◆ **TASK STATEMENT**: Convert the material below into a JSON list of strings with one string per line, leaving out blank lines. Include every line of the material.

◆ **DATASET RECORDS**:
________________________________________

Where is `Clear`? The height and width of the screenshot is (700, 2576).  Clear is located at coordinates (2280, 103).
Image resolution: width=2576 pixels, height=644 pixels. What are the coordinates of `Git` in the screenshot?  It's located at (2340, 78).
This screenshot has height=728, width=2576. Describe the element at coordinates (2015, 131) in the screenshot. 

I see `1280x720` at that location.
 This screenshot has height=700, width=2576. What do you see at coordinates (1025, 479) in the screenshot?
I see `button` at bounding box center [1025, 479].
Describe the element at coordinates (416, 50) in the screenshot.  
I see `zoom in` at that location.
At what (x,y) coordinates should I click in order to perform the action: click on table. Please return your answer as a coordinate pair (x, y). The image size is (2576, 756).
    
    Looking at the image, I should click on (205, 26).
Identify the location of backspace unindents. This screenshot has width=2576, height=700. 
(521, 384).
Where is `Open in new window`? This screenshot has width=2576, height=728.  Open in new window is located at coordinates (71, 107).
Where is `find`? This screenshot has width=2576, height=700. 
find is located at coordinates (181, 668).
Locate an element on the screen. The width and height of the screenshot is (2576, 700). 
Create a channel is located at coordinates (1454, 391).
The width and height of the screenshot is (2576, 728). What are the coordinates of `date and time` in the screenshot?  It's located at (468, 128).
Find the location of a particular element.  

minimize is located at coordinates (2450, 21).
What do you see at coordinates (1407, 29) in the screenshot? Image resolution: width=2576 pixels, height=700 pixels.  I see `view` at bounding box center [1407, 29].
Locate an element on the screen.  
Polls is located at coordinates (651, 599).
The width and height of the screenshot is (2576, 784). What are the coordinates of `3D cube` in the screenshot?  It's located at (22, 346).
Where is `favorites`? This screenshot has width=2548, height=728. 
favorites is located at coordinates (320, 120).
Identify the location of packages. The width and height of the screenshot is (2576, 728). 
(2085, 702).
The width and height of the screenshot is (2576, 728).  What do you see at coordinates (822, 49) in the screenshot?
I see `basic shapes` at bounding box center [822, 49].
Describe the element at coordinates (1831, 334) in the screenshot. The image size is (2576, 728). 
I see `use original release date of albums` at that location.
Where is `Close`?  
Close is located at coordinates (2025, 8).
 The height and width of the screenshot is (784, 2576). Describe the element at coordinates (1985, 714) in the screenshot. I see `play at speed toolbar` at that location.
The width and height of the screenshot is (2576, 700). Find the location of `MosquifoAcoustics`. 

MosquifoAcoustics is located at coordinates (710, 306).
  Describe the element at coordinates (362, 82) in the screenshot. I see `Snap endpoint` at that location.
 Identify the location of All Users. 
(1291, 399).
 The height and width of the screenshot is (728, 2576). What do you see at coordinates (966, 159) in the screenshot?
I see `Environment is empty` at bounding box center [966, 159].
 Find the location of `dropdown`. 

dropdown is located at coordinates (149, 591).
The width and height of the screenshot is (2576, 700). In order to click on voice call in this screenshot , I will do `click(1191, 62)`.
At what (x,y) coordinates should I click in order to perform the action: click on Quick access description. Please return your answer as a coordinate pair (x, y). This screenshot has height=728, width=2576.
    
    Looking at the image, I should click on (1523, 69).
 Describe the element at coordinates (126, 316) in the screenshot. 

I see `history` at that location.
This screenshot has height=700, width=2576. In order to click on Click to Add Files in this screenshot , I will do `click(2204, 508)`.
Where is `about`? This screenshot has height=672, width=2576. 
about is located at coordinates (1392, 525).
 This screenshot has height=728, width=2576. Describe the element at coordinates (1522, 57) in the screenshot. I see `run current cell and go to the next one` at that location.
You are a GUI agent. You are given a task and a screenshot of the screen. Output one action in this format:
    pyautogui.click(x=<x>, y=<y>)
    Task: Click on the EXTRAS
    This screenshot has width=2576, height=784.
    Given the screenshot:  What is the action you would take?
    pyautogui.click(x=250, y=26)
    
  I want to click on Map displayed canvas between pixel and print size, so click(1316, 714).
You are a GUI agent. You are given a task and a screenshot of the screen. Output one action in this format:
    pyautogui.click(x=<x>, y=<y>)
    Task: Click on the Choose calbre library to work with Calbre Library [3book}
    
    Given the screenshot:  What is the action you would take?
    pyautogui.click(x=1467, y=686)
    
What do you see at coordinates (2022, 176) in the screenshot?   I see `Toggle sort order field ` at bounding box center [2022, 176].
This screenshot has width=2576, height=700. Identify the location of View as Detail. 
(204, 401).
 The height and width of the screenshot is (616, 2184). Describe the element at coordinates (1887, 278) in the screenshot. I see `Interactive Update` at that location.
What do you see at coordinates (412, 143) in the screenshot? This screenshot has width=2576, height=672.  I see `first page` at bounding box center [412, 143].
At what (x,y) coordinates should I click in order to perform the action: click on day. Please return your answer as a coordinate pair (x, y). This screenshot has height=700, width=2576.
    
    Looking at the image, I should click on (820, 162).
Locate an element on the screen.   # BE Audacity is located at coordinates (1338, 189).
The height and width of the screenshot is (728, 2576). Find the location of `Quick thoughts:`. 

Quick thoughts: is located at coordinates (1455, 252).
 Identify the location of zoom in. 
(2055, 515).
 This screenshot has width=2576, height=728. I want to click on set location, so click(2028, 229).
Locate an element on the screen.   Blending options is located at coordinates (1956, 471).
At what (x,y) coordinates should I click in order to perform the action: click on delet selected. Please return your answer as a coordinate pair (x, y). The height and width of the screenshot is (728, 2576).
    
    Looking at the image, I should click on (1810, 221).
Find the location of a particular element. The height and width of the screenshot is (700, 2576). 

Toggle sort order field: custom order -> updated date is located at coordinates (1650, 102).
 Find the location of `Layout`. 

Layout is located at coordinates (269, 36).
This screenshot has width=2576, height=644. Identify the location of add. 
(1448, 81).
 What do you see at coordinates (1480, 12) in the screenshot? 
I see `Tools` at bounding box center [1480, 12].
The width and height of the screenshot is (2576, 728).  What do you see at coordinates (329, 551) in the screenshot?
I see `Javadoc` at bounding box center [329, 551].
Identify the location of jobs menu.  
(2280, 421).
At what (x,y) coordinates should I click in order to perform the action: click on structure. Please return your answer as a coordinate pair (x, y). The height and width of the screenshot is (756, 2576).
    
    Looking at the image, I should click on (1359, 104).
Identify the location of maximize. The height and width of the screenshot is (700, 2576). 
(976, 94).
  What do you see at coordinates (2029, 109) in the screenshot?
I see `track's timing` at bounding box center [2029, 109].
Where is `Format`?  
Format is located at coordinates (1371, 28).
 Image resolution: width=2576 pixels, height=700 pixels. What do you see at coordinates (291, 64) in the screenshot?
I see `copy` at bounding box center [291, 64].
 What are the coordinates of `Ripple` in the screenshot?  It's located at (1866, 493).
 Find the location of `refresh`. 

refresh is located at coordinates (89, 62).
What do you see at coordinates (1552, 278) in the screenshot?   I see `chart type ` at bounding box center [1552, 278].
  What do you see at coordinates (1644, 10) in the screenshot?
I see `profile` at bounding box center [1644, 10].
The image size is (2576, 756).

________________________________________

◆ **RESPONSE**:
[
  "Where is `Clear`? The height and width of the screenshot is (700, 2576).  Clear is located at coordinates (2280, 103).",
  "Image resolution: width=2576 pixels, height=644 pixels. What are the coordinates of `Git` in the screenshot?  It's located at (2340, 78).",
  "This screenshot has height=728, width=2576. Describe the element at coordinates (2015, 131) in the screenshot. ",
  "I see `1280x720` at that location.",
  " This screenshot has height=700, width=2576. What do you see at coordinates (1025, 479) in the screenshot?",
  "I see `button` at bounding box center [1025, 479].",
  "Describe the element at coordinates (416, 50) in the screenshot.  ",
  "I see `zoom in` at that location.",
  "At what (x,y) coordinates should I click in order to perform the action: click on table. Please return your answer as a coordinate pair (x, y). The image size is (2576, 756).",
  "    Looking at the image, I should click on (205, 26).",
  "Identify the location of backspace unindents. This screenshot has width=2576, height=700. ",
  "(521, 384).",
  "Where is `Open in new window`? This screenshot has width=2576, height=728.  Open in new window is located at coordinates (71, 107).",
  "Where is `find`? This screenshot has width=2576, height=700. ",
  "find is located at coordinates (181, 668).",
  "Locate an element on the screen. The width and height of the screenshot is (2576, 700). ",
  "Create a channel is located at coordinates (1454, 391).",
  "The width and height of the screenshot is (2576, 728). What are the coordinates of `date and time` in the screenshot?  It's located at (468, 128).",
  "Find the location of a particular element.  ",
  "minimize is located at coordinates (2450, 21).",
  "What do you see at coordinates (1407, 29) in the screenshot? Image resolution: width=2576 pixels, height=700 pixels.  I see `view` at bounding box center [1407, 29].",
  "Locate an element on the screen.  ",
  "Polls is located at coordinates (651, 599).",
  "The width and height of the screenshot is (2576, 784). What are the coordinates of `3D cube` in the screenshot?  It's located at (22, 346).",
  "Where is `favorites`? This screenshot has width=2548, height=728. ",
  "favorites is located at coordinates (320, 120).",
  "Identify the location of packages. The width and height of the screenshot is (2576, 728). ",
  "(2085, 702).",
  "The width and height of the screenshot is (2576, 728).  What do you see at coordinates (822, 49) in the screenshot?",
  "I see `basic shapes` at bounding box center [822, 49].",
  "Describe the element at coordinates (1831, 334) in the screenshot. The image size is (2576, 728). ",
  "I see `use original release date of albums` at that location.",
  "Where is `Close`?  ",
  "Close is located at coordinates (2025, 8).",
  " The height and width of the screenshot is (784, 2576). Describe the element at coordinates (1985, 714) in the screenshot. I see `play at speed toolbar` at that location.",
  "The width and height of the screenshot is (2576, 700). Find the location of `MosquifoAcoustics`. ",
  "MosquifoAcoustics is located at coordinates (710, 306).",
  "  Describe the element at coordinates (362, 82) in the screenshot. I see `Snap endpoint` at that location.",
  " Identify the location of All Users. ",
  "(1291, 399).",
  " The height and width of the screenshot is (728, 2576). What do you see at coordinates (966, 159) in the screenshot?",
  "I see `Environment is empty` at bounding box center [966, 159].",
  " Find the location of `dropdown`. ",
  "dropdown is located at coordinates (149, 591).",
  "The width and height of the screenshot is (2576, 700). In order to click on voice call in this screenshot , I will do `click(1191, 62)`.",
  "At what (x,y) coordinates should I click in order to perform the action: click on Quick access description. Please return your answer as a coordinate pair (x, y). This screenshot has height=728, width=2576.",
  "    Looking at the image, I should click on (1523, 69).",
  " Describe the element at coordinates (126, 316) in the screenshot. ",
  "I see `history` at that location.",
  "This screenshot has height=700, width=2576. In order to click on Click to Add Files in this screenshot , I will do `click(2204, 508)`.",
  "Where is `about`? This screenshot has height=672, width=2576. ",
  "about is located at coordinates (1392, 525).",
  " This screenshot has height=728, width=2576. Describe the element at coordinates (1522, 57) in the screenshot. I see `run current cell and go to the next one` at that location.",
  "You are a GUI agent. You are given a task and a screenshot of the screen. Output one action in this format:",
  "    pyautogui.click(x=<x>, y=<y>)",
  "    Task: Click on the EXTRAS",
  "    This screenshot has width=2576, height=784.",
  "    Given the screenshot:  What is the action you would take?",
  "    pyautogui.click(x=250, y=26)",
  "  I want to click on Map displayed canvas between pixel and print size, so click(1316, 714).",
  "You are a GUI agent. You are given a task and a screenshot of the screen. Output one action in this format:",
  "    pyautogui.click(x=<x>, y=<y>)",
  "    Task: Click on the Choose calbre library to work with Calbre Library [3book}",
  "    Given the screenshot:  What is the action you would take?",
  "    pyautogui.click(x=1467, y=686)",
  "What do you see at coordinates (2022, 176) in the screenshot?   I see `Toggle sort order field ` at bounding box center [2022, 176].",
  "This screenshot has width=2576, height=700. Identify the location of View as Detail. ",
  "(204, 401).",
  " The height and width of the screenshot is (616, 2184). Describe the element at coordinates (1887, 278) in the screenshot. I see `Interactive Update` at that location.",
  "What do you see at coordinates (412, 143) in the screenshot? This screenshot has width=2576, height=672.  I see `first page` at bounding box center [412, 143].",
  "At what (x,y) coordinates should I click in order to perform the action: click on day. Please return your answer as a coordinate pair (x, y). This screenshot has height=700, width=2576.",
  "    Looking at the image, I should click on (820, 162).",
  "Locate an element on the screen.   # BE Audacity is located at coordinates (1338, 189).",
  "The height and width of the screenshot is (728, 2576). Find the location of `Quick thoughts:`. ",
  "Quick thoughts: is located at coordinates (1455, 252).",
  " Identify the location of zoom in. ",
  "(2055, 515).",
  " This screenshot has width=2576, height=728. I want to click on set location, so click(2028, 229).",
  "Locate an element on the screen.   Blending options is located at coordinates (1956, 471).",
  "At what (x,y) coordinates should I click in order to perform the action: click on delet selected. Please return your answer as a coordinate pair (x, y). The height and width of the screenshot is (728, 2576).",
  "    Looking at the image, I should click on (1810, 221).",
  "Find the location of a particular element. The height and width of the screenshot is (700, 2576). ",
  "Toggle sort order field: custom order -> updated date is located at coordinates (1650, 102).",
  " Find the location of `Layout`. ",
  "Layout is located at coordinates (269, 36).",
  "This screenshot has width=2576, height=644. Identify the location of add. ",
  "(1448, 81).",
  " What do you see at coordinates (1480, 12) in the screenshot? ",
  "I see `Tools` at bounding box center [1480, 12].",
  "The width and height of the screenshot is (2576, 728).  What do you see at coordinates (329, 551) in the screenshot?",
  "I see `Javadoc` at bounding box center [329, 551].",
  "Identify the location of jobs menu.  ",
  "(2280, 421).",
  "At what (x,y) coordinates should I click in order to perform the action: click on structure. Please return your answer as a coordinate pair (x, y). The height and width of the screenshot is (756, 2576).",
  "    Looking at the image, I should click on (1359, 104).",
  "Identify the location of maximize. The height and width of the screenshot is (700, 2576). ",
  "(976, 94).",
  "  What do you see at coordinates (2029, 109) in the screenshot?",
  "I see `track's timing` at bounding box center [2029, 109].",
  "Where is `Format`?  ",
  "Format is located at coordinates (1371, 28).",
  " Image resolution: width=2576 pixels, height=700 pixels. What do you see at coordinates (291, 64) in the screenshot?",
  "I see `copy` at bounding box center [291, 64].",
  " What are the coordinates of `Ripple` in the screenshot?  It's located at (1866, 493).",
  " Find the location of `refresh`. ",
  "refresh is located at coordinates (89, 62).",
  "What do you see at coordinates (1552, 278) in the screenshot?   I see `chart type ` at bounding box center [1552, 278].",
  "  What do you see at coordinates (1644, 10) in the screenshot?",
  "I see `profile` at bounding box center [1644, 10].",
  "The image size is (2576, 756)."
]